As the conversation about employee health care has shifted, benefits such as fertility treatments have become more and more common, with ambitious companies looking to hire and retain the best staff.

Benefits professionals understand better than most people how important it is to keep up with the times. Employee expectations are constantly evolving, and a benefit seen as niche (or even unheard-of) may become a necessity if companies hope to attract and retain the best talent. Just three years ago, telecommuting was seen as a luxury for most employees, but after COVID, many individuals aren’t willing to go back to a full-time in-person mode of work.

This is especially true in the case of fertility treatment. Once seen as a private matter — and even stigmatized in the workplace — support to help employees conceive and bear children was not seen as a benefit that employers should be obligated to provide. Not only did many companies not fully understand their obligation to help their workers grow their families, but benefits professionals worried that requiring such coverage would drive up the costs of health insurance for employees with need for support.

Even as some workplaces began offering fertility coverage, these benefits were only extended to married female employees or the wives of male employees. Aid was often not available to single mothers, single fathers, queer couples, or others outside the so-called “mainstream” family structure. Yet without access to the same benefits as everyone else, talented workers in these categories will prove difficult to retain.

Thankfully, changing employee expectations, the adaptability of benefits teams, and the ingenuity of fertility health care providers have made these treatments more widely available over time. As the conversation about employee health care has shifted, benefits such as fertility treatments have become more and more common, with ambitious companies looking to hire and retain the best staff. These employers acknowledge work-life balance as a premium and inseparable part of a comprehensive employment package. In many cases, individuals whose workplaces do not provide the benefits they need to start a family will look for more forward-thinking employers that  do.

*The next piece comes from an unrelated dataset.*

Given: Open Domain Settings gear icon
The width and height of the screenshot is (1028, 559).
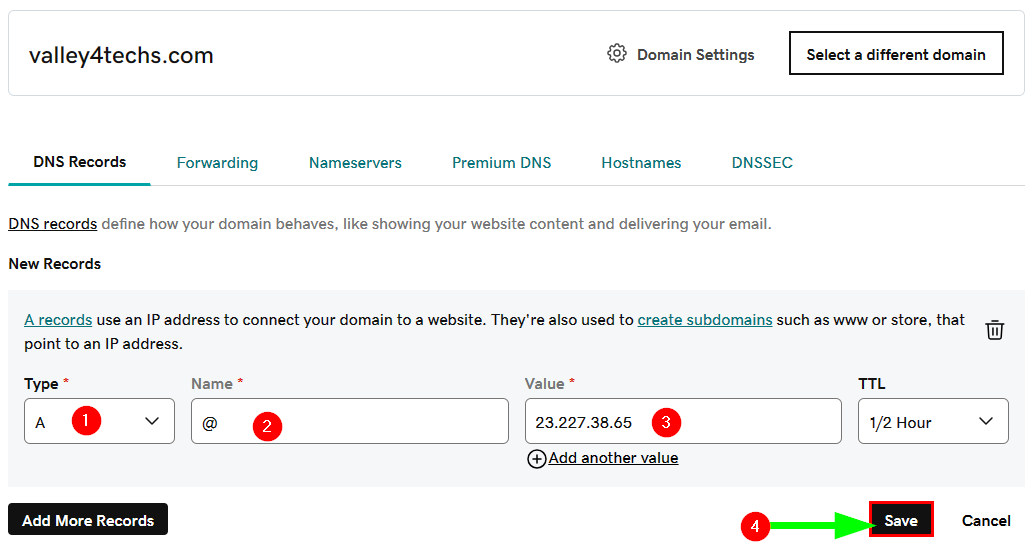Looking at the screenshot, I should [x=617, y=54].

This has inspired benefits leaders to find inventive new ways to incorporate fertility treatments into competitive benefits packages, as well as to broaden the way they think about these programs. For example, in-vitro fertilization (IVF) and egg-freezing were once the primary fertility treatments available. While important, these procedures do not service the needs of cisgendered males with fertility challenges, some trans patients, or gay male couples. Even then, company insurance policies can deny coverage for such procedures without proof of infertility. Some patients must use IVF or egg-freezing procedures for health reasons and thus cannot acquire such proof.

Related: The next evolution of fertility and family-building benefits

The need for reasonable costs both to the individual employee and companywide remains a major factor when selecting fertility coverage programs. Workplace health insurance programs do offer fertility benefits, but as mentioned above, will drive up premiums across the board, and will discriminate (if not deliberately) against nontraditional families. Benefits teams and their advisors are best advised to choose a fertility care program that is modular and activates on a per-employee basis. Management pays only for those benefits used by individual employees as needed, rather than adding to their overall insurance costs. This also uncouples the needs of employees from the strict qualifications of insurance providers.

Today’s premiere employees demand a working environment that cares about more than just their 9-to-5 output. Thanks to the rising emphasis on environment, social, governance (ESG) metrics in portfolios, even investors will demand competitive benefits for their companies’ workers. By remaining flexible and considering the needs of their workers both in and out of the office, benefits teams can ensure they hire and retain the best staff, and maintain a positive image with capital and the public alike.

Dr. G. David Adamson MD, FRCSC, FACOG, FACS, is the Founder, Chairman and CEO of ARC Fertility. He is a globally recognized reproductive endocrinologist and surgeon, and is a Clinical Professor, ACF at Stanford University, and Associate Clinical Professor at UCSF.